De gemiddelde temperatuur varieerde landelijk in januari tussen 2gr. overdag en -2,9gr. ’s nachts en in juli en augustus van 20gr. ’s middags tot 11,5 gr. tegen de ochtend. De landelijk variatie is daarbij erg klein. In Noord Jutland is het in de winter een fractie kouder en in Oost Jutland wordt het in de zomer een graadje warmer. Gemiddeld telt men p/j 7,2 dagen dat de temperatuur de 25 gr. overschrijdt (zomerse dagen), 84 etmalen dat het op enig moment vriest (vorstdagen) en 23 etmalen waarop het kwik onder 0 blijft (ijsdagen). De gemiddelde tijd per dag dat de zon te zien is loopt landelijk uiteen van 43 minuten in december/ januari naar 3u40 min. in mei en juni. Op Bornholm schijnt de zon in juni wat langer (rond 4 uur). Het aantal zonuren per jaar ligt rond 1485 (Midden Jutland 1395u, Bornholm 1580u; landelijk 1878u in 1947; 1287u in 1987). De doorsnee hoeveelheid neerslag ligt landelijk op 712 mm p/j. Ze varieert naar plek van rond 600 mm ten zuiden van Kopenhagen en op Bornholm naar 825 mm in Zuid Jutland en naar jaar van 464 mm in 1947 naar 905 mm in 1999. Het voorjaar is het droogst (landelijk ruim 40 mm p/m tussen februari en mei) en het najaar het natst (rond 75 mm p/m van september t/m november). Landelijk valt gemiddeld om de andere dag ergens neerslag en op 30 dagen p/j is dat sneeuw. P/m ligt het aantal neerslagdagen tussen 8 en 10 in het voorjaar en op 12 of 13 in november en december. Voor de Deense wind turbine industrie is het interessant dat het aan de westkust van Jutland en Seeland het meest waait. Hier staat 40 tot 50% van de tijd een stijve bries (windkracht 4/5) of meer. Aan de oostkant van Jutland en Seeland en op Funen komt dat veel minder vaak voor. Vooral op Thy, Skagen en de Deense Waddeneilanden is een stormvaste paraplu (zoals de Senz XL die TU Delft student Gerwin Hoogendoorn ontwierp) geen overbodig attribuut.      

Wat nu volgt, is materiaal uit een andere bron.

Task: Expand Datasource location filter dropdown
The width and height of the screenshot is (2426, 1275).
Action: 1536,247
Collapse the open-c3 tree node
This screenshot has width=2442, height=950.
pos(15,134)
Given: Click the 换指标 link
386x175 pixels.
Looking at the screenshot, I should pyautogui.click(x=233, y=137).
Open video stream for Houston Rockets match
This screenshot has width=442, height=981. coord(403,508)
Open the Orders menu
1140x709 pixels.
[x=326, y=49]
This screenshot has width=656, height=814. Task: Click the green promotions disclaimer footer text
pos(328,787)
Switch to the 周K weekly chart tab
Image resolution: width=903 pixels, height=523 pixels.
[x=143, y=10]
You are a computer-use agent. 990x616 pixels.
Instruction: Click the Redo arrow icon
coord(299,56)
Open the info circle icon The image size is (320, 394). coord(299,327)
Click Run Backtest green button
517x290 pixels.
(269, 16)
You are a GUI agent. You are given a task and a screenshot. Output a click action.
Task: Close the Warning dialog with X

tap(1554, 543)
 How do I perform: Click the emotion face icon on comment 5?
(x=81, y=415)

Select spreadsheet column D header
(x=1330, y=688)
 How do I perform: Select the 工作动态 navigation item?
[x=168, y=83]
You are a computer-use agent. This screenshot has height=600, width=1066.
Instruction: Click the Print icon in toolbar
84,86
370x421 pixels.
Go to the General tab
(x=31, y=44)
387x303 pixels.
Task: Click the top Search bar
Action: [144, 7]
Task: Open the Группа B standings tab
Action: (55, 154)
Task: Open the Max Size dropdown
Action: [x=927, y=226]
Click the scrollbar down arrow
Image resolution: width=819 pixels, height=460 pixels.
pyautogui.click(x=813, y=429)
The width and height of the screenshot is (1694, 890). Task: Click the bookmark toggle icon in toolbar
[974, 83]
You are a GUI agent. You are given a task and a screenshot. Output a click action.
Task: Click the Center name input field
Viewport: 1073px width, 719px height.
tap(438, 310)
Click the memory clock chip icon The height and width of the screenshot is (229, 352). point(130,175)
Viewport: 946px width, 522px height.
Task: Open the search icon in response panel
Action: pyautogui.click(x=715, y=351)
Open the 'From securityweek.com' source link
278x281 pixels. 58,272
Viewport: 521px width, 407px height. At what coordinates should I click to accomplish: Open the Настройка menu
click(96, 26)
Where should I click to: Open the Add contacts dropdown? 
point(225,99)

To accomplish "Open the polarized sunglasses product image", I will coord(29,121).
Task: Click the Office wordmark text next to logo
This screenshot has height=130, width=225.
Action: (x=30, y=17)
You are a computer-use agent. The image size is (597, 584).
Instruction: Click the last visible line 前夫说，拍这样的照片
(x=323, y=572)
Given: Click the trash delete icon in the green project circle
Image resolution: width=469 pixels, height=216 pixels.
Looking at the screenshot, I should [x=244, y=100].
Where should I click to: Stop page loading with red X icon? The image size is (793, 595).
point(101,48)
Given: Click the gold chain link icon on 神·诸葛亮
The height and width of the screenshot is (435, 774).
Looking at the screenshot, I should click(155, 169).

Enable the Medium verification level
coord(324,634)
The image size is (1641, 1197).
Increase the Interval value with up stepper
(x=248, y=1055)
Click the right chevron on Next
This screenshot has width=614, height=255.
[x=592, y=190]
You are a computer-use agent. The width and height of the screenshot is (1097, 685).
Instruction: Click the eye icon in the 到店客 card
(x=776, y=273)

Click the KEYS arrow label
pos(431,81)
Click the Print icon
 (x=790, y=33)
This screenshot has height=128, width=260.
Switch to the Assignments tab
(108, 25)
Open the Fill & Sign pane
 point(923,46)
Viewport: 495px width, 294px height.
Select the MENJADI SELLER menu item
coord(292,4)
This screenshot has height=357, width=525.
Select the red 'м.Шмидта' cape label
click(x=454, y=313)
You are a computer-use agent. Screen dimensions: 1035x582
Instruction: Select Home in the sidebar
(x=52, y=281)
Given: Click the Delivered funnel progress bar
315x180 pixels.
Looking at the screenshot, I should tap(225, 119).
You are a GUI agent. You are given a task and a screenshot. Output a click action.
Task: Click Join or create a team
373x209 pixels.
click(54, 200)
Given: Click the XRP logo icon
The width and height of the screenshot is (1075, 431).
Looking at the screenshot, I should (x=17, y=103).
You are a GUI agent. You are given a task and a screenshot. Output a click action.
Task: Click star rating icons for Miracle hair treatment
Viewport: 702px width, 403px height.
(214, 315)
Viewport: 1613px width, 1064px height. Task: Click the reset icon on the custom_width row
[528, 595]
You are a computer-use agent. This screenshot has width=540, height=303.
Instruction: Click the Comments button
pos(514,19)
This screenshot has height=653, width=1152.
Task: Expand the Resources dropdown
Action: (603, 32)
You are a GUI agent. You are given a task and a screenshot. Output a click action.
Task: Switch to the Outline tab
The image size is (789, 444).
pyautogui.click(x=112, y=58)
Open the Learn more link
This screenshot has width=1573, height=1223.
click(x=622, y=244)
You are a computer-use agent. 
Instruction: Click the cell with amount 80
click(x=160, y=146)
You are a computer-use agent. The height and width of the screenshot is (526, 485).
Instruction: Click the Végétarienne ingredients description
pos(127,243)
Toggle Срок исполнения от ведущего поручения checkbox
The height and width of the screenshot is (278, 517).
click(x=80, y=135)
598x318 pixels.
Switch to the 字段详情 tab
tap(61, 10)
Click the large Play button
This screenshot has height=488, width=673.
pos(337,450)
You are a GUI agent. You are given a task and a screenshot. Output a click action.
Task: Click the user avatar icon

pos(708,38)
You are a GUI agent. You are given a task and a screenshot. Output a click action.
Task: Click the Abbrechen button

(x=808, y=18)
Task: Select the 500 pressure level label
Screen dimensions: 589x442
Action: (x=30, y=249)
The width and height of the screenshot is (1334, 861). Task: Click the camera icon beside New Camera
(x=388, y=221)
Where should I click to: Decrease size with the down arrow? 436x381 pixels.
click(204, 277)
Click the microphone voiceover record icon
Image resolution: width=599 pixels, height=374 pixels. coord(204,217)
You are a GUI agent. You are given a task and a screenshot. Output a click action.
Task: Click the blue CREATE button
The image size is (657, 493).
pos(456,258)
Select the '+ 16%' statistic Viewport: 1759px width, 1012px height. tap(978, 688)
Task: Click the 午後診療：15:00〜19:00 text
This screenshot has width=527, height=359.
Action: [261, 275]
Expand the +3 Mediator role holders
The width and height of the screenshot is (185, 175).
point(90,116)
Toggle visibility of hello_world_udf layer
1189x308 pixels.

Temperatuuruitersten en klimaatverandering

De temperatuur uitersten voor DK zijn 36,4 gr. C (op 10 augustus 1975 in Rongkøbing West Jutland) en -31,2 gr. (op 8 januari 1982 in Thy Noord Jutland). Qua klimaat verandering is vanaf 1988 elk jaar warmer geweest dan normaal en m.n. na 1990 zijn de temperaturen gestegen. Zo werd 2007 met een landelijk gemiddelde van 9,5 gr. C het warmste jaar ooit, gevolgd door 2006 en 2008. Na een dal in 1987 steeg het gemiddeld aantal jaarlijkse zonuren gestaag naar 1690 in 2009. Na 1900 ging de doorsnee hoeveelheid jaarlijkse neerslag omhoog van 640 naar 760 mm en tussen 1990 en 2010 bedroeg ze 745 mm. Tussen 1975 en 1995 telde men veel zware stormen.